- _PROBLEM TO WORK ON_
Retype every line of the data, keeping each word exactly.

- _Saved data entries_
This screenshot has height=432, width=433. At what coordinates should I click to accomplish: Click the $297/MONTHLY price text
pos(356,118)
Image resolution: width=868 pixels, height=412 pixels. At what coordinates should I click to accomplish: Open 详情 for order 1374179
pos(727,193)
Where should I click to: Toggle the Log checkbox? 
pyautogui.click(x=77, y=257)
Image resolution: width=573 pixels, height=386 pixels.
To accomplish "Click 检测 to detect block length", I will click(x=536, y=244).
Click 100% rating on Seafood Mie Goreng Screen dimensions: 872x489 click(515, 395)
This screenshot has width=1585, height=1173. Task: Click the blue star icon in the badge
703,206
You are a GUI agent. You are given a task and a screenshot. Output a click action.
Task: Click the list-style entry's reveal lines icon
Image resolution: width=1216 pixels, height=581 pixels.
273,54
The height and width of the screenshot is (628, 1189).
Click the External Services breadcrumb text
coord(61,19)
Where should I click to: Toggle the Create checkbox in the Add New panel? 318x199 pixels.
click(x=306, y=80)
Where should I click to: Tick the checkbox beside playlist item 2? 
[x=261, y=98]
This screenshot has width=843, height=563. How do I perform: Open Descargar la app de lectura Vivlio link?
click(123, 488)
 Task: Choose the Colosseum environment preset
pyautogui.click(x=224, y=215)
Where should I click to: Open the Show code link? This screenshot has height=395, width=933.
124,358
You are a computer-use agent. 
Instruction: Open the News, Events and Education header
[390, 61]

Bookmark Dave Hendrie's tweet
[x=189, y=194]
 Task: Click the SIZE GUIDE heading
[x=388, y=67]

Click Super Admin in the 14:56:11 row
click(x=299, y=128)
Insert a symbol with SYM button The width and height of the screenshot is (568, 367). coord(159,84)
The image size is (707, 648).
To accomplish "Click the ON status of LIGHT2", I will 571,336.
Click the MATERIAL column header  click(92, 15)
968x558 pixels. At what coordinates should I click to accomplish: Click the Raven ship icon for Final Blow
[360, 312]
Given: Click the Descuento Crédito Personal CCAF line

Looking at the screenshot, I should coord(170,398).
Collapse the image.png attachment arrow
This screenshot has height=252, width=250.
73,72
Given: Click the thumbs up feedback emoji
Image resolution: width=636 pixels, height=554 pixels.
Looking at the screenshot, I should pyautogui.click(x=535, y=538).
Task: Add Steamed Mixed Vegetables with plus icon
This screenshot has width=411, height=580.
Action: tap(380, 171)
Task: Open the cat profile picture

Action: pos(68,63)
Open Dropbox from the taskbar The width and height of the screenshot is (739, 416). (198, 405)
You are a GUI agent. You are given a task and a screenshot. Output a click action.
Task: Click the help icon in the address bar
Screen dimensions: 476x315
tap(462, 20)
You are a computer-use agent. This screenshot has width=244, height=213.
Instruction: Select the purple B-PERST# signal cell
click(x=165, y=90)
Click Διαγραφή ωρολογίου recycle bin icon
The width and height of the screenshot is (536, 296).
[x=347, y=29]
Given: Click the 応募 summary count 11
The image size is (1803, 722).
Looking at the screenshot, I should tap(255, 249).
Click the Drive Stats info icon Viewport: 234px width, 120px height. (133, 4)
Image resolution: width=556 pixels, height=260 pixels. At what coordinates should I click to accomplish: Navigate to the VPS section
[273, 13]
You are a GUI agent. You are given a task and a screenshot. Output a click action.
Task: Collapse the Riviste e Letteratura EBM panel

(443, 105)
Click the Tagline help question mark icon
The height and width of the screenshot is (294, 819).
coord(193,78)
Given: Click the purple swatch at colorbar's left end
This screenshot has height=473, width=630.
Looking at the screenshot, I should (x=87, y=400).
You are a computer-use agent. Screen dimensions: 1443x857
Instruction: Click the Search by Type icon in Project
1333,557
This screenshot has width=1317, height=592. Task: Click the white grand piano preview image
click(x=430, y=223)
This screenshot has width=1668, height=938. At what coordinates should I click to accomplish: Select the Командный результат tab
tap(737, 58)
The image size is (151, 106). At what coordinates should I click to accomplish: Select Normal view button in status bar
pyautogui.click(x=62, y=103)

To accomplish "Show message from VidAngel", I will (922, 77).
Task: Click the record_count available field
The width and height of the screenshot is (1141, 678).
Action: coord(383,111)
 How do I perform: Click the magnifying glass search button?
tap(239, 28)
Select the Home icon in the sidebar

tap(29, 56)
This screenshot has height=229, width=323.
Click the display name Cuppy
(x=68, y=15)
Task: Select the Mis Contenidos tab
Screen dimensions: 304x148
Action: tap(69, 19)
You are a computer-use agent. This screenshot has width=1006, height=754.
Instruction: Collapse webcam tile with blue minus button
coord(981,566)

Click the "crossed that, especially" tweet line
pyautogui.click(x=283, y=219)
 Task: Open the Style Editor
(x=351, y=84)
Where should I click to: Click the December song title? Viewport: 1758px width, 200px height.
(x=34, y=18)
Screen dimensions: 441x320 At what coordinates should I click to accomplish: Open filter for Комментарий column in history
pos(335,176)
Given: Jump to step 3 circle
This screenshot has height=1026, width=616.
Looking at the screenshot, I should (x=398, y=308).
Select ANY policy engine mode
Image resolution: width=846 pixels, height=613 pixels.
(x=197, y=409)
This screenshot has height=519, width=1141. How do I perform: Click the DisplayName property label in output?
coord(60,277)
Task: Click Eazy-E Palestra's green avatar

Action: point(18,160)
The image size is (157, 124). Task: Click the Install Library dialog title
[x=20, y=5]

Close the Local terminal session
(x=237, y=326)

- _TASK ANSWER_
This screenshot has height=432, width=433. At what coordinates should I click to accomplish: Click the $297/MONTHLY price text
pos(356,118)
Image resolution: width=868 pixels, height=412 pixels. At what coordinates should I click to accomplish: Open 详情 for order 1374179
pos(727,193)
Where should I click to: Toggle the Log checkbox? 
pyautogui.click(x=77, y=257)
Image resolution: width=573 pixels, height=386 pixels.
To accomplish "Click 检测 to detect block length", I will click(x=536, y=244).
Click 100% rating on Seafood Mie Goreng Screen dimensions: 872x489 click(515, 395)
This screenshot has width=1585, height=1173. Task: Click the blue star icon in the badge
703,206
You are a GUI agent. You are given a task and a screenshot. Output a click action.
Task: Click the list-style entry's reveal lines icon
Image resolution: width=1216 pixels, height=581 pixels.
273,54
The height and width of the screenshot is (628, 1189).
Click the External Services breadcrumb text
coord(61,19)
Where should I click to: Toggle the Create checkbox in the Add New panel? 318x199 pixels.
click(x=306, y=80)
Where should I click to: Tick the checkbox beside playlist item 2? 
[x=261, y=98]
This screenshot has width=843, height=563. How do I perform: Open Descargar la app de lectura Vivlio link?
click(123, 488)
 Task: Choose the Colosseum environment preset
pyautogui.click(x=224, y=215)
Where should I click to: Open the Show code link? This screenshot has height=395, width=933.
124,358
You are a computer-use agent. 
Instruction: Open the News, Events and Education header
[390, 61]

Bookmark Dave Hendrie's tweet
[x=189, y=194]
 Task: Click the SIZE GUIDE heading
[x=388, y=67]

Click Super Admin in the 14:56:11 row
click(x=299, y=128)
Insert a symbol with SYM button The width and height of the screenshot is (568, 367). coord(159,84)
The image size is (707, 648).
To accomplish "Click the ON status of LIGHT2", I will 571,336.
Click the MATERIAL column header  click(92, 15)
968x558 pixels. At what coordinates should I click to accomplish: Click the Raven ship icon for Final Blow
[360, 312]
Given: Click the Descuento Crédito Personal CCAF line

Looking at the screenshot, I should coord(170,398).
Collapse the image.png attachment arrow
This screenshot has height=252, width=250.
73,72
Given: Click the thumbs up feedback emoji
Image resolution: width=636 pixels, height=554 pixels.
Looking at the screenshot, I should pyautogui.click(x=535, y=538).
Task: Add Steamed Mixed Vegetables with plus icon
This screenshot has width=411, height=580.
Action: tap(380, 171)
Task: Open the cat profile picture

Action: pos(68,63)
Open Dropbox from the taskbar The width and height of the screenshot is (739, 416). (198, 405)
You are a GUI agent. You are given a task and a screenshot. Output a click action.
Task: Click the help icon in the address bar
Screen dimensions: 476x315
tap(462, 20)
You are a computer-use agent. This screenshot has width=244, height=213.
Instruction: Select the purple B-PERST# signal cell
click(x=165, y=90)
Click Διαγραφή ωρολογίου recycle bin icon
The width and height of the screenshot is (536, 296).
[x=347, y=29]
Given: Click the 応募 summary count 11
The image size is (1803, 722).
Looking at the screenshot, I should tap(255, 249).
Click the Drive Stats info icon Viewport: 234px width, 120px height. (133, 4)
Image resolution: width=556 pixels, height=260 pixels. At what coordinates should I click to accomplish: Navigate to the VPS section
[273, 13]
You are a GUI agent. You are given a task and a screenshot. Output a click action.
Task: Collapse the Riviste e Letteratura EBM panel

(443, 105)
Click the Tagline help question mark icon
The height and width of the screenshot is (294, 819).
coord(193,78)
Given: Click the purple swatch at colorbar's left end
This screenshot has height=473, width=630.
Looking at the screenshot, I should (x=87, y=400).
You are a computer-use agent. Screen dimensions: 1443x857
Instruction: Click the Search by Type icon in Project
1333,557
This screenshot has width=1317, height=592. Task: Click the white grand piano preview image
click(x=430, y=223)
This screenshot has width=1668, height=938. At what coordinates should I click to accomplish: Select the Командный результат tab
tap(737, 58)
The image size is (151, 106). At what coordinates should I click to accomplish: Select Normal view button in status bar
pyautogui.click(x=62, y=103)

To accomplish "Show message from VidAngel", I will (922, 77).
Task: Click the record_count available field
The width and height of the screenshot is (1141, 678).
Action: coord(383,111)
 How do I perform: Click the magnifying glass search button?
tap(239, 28)
Select the Home icon in the sidebar

tap(29, 56)
This screenshot has height=229, width=323.
Click the display name Cuppy
(x=68, y=15)
Task: Select the Mis Contenidos tab
Screen dimensions: 304x148
Action: tap(69, 19)
You are a computer-use agent. This screenshot has width=1006, height=754.
Instruction: Collapse webcam tile with blue minus button
coord(981,566)

Click the "crossed that, especially" tweet line
pyautogui.click(x=283, y=219)
 Task: Open the Style Editor
(x=351, y=84)
Where should I click to: Click the December song title? Viewport: 1758px width, 200px height.
(x=34, y=18)
Screen dimensions: 441x320 At what coordinates should I click to accomplish: Open filter for Комментарий column in history
pos(335,176)
Given: Jump to step 3 circle
This screenshot has height=1026, width=616.
Looking at the screenshot, I should (x=398, y=308).
Select ANY policy engine mode
Image resolution: width=846 pixels, height=613 pixels.
(x=197, y=409)
This screenshot has height=519, width=1141. How do I perform: Click the DisplayName property label in output?
coord(60,277)
Task: Click Eazy-E Palestra's green avatar

Action: point(18,160)
The image size is (157, 124). Task: Click the Install Library dialog title
[x=20, y=5]

Close the Local terminal session
(x=237, y=326)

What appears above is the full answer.